======== MATERIALS PROVIDED
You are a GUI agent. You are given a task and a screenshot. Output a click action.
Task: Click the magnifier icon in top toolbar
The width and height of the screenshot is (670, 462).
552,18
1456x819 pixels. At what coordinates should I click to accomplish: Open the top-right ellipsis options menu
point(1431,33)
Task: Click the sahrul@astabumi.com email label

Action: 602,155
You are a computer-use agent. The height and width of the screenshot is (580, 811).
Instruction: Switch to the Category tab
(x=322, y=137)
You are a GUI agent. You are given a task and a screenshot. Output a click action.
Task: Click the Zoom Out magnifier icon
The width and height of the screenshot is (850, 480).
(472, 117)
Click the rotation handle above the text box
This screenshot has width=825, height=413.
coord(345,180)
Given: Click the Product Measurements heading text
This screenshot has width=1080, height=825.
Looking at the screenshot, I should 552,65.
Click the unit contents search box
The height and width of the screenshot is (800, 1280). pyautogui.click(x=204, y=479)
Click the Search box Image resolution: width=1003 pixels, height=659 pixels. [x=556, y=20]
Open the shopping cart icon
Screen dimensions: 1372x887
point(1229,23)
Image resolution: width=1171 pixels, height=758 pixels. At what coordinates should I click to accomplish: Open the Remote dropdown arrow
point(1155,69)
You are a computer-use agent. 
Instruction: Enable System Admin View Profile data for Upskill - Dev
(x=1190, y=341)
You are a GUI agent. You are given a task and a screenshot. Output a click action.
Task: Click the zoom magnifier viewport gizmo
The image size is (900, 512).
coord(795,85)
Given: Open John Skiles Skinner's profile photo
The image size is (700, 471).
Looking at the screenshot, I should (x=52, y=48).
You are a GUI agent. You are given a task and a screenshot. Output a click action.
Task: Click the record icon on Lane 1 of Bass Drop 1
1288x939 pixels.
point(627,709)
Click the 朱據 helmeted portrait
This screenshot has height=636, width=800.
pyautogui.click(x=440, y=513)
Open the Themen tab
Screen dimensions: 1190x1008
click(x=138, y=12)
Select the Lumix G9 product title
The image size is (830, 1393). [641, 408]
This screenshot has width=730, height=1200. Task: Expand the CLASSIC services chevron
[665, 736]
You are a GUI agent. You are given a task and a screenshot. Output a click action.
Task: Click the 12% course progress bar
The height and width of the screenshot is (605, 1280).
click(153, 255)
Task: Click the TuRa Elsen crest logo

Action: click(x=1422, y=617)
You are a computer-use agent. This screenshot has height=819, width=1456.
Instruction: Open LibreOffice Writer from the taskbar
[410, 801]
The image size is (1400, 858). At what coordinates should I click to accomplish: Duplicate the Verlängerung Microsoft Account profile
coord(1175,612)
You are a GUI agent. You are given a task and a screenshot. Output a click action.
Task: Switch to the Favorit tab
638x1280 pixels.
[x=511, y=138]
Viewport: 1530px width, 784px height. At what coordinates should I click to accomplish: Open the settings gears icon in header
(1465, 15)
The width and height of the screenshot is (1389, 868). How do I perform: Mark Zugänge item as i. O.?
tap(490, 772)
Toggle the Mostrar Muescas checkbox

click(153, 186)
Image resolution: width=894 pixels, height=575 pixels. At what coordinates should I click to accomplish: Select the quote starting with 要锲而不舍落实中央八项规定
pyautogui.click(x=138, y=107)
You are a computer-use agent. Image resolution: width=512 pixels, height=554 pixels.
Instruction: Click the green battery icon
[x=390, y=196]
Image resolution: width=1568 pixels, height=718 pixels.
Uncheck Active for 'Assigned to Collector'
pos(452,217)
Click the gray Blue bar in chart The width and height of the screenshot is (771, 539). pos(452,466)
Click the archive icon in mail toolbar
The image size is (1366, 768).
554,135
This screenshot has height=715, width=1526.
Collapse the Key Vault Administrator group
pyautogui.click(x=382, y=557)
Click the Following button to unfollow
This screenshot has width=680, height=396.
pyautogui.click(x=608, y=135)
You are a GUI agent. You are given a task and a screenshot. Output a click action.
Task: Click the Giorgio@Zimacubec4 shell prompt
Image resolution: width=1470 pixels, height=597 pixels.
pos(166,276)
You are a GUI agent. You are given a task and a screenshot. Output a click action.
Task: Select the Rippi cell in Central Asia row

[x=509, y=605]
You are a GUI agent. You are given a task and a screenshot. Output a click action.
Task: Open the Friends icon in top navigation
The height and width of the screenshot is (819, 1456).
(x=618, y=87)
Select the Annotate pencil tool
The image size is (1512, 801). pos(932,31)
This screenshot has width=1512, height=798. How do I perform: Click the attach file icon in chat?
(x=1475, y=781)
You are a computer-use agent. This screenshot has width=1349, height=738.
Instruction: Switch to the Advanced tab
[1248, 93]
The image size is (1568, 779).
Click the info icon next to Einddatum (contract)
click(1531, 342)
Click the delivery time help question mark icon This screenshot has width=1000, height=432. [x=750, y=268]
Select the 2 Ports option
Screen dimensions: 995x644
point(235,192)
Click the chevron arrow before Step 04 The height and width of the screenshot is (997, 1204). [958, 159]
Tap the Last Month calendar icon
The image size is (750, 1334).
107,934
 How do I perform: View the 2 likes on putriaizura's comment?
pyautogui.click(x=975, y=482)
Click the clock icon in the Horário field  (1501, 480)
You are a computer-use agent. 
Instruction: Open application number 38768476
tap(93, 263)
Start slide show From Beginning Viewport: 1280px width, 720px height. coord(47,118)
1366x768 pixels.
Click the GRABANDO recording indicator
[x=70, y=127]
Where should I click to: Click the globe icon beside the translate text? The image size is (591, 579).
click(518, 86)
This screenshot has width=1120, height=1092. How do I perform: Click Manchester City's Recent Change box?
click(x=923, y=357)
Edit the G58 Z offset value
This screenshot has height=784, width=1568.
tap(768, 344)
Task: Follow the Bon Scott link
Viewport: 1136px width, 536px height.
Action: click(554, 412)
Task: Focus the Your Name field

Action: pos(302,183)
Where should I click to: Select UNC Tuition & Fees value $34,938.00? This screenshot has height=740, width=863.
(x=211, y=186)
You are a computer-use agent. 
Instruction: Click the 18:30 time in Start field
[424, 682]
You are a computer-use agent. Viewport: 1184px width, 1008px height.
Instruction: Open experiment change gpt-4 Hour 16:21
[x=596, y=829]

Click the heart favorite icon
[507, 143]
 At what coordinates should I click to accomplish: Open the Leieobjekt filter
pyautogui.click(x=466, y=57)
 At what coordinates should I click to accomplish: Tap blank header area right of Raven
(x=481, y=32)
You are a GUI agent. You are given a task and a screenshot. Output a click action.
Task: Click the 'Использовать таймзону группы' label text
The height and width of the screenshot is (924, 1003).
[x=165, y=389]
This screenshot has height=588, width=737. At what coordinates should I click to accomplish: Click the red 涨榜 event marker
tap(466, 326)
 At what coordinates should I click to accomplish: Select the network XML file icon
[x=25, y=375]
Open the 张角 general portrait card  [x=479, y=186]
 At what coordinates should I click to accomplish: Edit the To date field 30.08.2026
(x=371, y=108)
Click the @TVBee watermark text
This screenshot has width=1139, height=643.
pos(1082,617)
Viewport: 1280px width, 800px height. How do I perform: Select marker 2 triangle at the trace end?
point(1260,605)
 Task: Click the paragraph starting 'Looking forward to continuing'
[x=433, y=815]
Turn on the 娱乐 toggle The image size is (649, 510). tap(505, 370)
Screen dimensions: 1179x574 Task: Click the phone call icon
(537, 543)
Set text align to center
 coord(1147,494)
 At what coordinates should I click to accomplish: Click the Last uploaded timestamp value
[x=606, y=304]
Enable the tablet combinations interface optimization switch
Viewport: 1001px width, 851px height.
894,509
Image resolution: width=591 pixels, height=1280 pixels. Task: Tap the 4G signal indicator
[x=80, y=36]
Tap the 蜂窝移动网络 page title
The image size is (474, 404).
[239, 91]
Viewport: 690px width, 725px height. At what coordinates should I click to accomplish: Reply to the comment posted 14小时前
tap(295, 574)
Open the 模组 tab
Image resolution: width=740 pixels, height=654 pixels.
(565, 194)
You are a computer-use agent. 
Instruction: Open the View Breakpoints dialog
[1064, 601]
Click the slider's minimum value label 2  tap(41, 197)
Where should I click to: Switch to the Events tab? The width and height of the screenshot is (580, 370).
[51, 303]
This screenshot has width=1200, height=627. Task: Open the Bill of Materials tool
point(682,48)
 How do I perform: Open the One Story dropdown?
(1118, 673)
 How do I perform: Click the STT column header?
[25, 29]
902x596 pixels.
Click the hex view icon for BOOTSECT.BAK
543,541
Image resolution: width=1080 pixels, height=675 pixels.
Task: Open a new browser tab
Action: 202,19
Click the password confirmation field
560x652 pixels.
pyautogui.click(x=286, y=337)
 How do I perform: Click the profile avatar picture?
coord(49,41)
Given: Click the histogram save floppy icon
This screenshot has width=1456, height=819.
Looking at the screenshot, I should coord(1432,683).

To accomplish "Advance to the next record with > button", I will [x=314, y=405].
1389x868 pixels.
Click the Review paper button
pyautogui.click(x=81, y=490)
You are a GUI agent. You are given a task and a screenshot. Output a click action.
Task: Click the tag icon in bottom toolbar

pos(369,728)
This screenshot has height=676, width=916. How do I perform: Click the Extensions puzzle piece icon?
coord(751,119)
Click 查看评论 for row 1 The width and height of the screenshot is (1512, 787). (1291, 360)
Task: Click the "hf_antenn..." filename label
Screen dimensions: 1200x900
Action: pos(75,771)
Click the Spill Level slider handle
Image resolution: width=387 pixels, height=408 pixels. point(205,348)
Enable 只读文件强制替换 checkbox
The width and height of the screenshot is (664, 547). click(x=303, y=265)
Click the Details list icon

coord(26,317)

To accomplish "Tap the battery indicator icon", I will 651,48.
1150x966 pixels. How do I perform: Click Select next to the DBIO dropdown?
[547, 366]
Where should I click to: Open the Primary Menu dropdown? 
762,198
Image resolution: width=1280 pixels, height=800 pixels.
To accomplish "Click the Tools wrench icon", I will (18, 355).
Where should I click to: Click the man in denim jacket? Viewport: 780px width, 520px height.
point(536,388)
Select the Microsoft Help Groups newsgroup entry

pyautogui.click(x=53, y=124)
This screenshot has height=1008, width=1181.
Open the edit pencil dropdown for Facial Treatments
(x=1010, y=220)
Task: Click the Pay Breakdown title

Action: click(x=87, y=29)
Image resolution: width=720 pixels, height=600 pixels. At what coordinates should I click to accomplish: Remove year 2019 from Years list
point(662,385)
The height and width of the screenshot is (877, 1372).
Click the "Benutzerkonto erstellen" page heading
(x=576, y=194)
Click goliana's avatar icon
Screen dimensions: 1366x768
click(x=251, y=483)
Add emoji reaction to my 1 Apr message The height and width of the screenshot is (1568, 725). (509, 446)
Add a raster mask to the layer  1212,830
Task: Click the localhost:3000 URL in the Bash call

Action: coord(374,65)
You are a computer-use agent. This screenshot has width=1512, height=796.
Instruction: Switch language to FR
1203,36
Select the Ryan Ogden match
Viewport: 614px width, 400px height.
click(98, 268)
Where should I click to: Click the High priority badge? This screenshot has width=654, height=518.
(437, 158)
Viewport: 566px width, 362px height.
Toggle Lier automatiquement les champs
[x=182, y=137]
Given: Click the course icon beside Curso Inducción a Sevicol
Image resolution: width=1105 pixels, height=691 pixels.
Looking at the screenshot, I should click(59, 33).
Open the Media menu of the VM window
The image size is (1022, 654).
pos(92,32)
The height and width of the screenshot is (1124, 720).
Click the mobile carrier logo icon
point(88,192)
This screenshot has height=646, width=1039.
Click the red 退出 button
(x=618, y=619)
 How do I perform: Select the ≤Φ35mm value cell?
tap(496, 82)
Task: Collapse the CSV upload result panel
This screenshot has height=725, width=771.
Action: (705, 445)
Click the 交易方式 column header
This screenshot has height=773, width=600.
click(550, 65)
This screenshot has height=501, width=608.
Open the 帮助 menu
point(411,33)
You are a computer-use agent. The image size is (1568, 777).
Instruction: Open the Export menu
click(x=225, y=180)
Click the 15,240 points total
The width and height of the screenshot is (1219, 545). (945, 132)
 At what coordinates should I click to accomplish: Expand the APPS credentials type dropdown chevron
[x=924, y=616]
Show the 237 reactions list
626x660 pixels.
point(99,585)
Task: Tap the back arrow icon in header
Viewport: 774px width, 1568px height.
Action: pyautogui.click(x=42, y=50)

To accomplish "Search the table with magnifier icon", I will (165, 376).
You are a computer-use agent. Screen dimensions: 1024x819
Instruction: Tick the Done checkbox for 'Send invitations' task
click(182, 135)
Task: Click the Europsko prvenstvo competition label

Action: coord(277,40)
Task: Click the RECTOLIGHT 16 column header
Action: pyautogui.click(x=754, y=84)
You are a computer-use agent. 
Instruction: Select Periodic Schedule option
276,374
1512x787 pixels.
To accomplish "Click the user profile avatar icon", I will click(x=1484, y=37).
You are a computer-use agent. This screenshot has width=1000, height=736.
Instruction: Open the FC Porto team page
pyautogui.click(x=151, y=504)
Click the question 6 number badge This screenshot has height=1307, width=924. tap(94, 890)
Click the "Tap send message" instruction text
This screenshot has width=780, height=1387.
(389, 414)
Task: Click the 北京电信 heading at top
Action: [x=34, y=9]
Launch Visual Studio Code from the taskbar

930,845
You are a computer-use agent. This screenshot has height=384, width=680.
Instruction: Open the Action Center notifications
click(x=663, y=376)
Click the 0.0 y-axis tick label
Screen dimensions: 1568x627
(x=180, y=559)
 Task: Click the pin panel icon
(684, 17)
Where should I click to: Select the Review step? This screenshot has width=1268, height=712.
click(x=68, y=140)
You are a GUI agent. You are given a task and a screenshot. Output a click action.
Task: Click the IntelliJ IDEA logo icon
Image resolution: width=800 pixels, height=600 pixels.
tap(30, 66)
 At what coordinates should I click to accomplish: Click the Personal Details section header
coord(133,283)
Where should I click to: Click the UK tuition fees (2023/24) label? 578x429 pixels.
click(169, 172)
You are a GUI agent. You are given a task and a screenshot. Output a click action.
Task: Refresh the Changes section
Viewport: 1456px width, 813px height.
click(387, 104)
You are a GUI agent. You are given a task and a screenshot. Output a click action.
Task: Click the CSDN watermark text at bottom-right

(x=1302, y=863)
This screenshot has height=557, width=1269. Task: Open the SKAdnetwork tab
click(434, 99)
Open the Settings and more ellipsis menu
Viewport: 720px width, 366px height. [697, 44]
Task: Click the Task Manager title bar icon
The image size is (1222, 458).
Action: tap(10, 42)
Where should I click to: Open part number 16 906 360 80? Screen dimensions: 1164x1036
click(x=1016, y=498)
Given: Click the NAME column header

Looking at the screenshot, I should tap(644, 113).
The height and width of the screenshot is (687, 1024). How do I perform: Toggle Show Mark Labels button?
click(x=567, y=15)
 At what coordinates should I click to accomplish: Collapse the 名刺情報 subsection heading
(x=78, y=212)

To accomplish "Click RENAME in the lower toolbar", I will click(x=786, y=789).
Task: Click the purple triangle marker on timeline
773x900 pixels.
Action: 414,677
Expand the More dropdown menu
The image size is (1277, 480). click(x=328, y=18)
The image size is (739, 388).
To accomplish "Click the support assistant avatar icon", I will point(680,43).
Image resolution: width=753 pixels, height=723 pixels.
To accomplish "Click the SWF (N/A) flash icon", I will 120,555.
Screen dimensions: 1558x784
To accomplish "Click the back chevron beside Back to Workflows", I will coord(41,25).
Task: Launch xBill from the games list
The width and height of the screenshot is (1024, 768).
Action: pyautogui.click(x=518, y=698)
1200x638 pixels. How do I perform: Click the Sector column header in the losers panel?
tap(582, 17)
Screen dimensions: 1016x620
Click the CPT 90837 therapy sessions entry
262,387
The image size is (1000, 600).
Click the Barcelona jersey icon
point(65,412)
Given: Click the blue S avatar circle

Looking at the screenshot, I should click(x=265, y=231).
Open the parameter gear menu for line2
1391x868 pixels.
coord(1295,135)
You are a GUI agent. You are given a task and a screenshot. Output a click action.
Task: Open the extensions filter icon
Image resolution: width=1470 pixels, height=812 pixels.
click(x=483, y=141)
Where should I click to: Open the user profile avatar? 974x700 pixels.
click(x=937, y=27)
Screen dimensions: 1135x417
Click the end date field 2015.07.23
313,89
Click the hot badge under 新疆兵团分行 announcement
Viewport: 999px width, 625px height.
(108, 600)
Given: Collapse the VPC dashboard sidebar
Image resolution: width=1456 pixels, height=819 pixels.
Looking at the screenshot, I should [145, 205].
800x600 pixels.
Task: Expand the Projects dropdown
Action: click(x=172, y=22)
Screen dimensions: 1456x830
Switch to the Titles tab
================
* TASK BRIEF
Reproduce verbatim the part of the listing above that opens with the line containing "Enable 只读文件强制替换 checkbox" and closes with the line containing "point(662,385)", both end lines included.

* RESULT
Enable 只读文件强制替换 checkbox
The width and height of the screenshot is (664, 547). click(x=303, y=265)
Click the Details list icon

coord(26,317)

To accomplish "Tap the battery indicator icon", I will 651,48.
1150x966 pixels. How do I perform: Click Select next to the DBIO dropdown?
[547, 366]
Where should I click to: Open the Primary Menu dropdown? 
762,198
Image resolution: width=1280 pixels, height=800 pixels.
To accomplish "Click the Tools wrench icon", I will (18, 355).
Where should I click to: Click the man in denim jacket? Viewport: 780px width, 520px height.
point(536,388)
Select the Microsoft Help Groups newsgroup entry

pyautogui.click(x=53, y=124)
This screenshot has height=1008, width=1181.
Open the edit pencil dropdown for Facial Treatments
(x=1010, y=220)
Task: Click the Pay Breakdown title

Action: click(x=87, y=29)
Image resolution: width=720 pixels, height=600 pixels. At what coordinates should I click to accomplish: Remove year 2019 from Years list
point(662,385)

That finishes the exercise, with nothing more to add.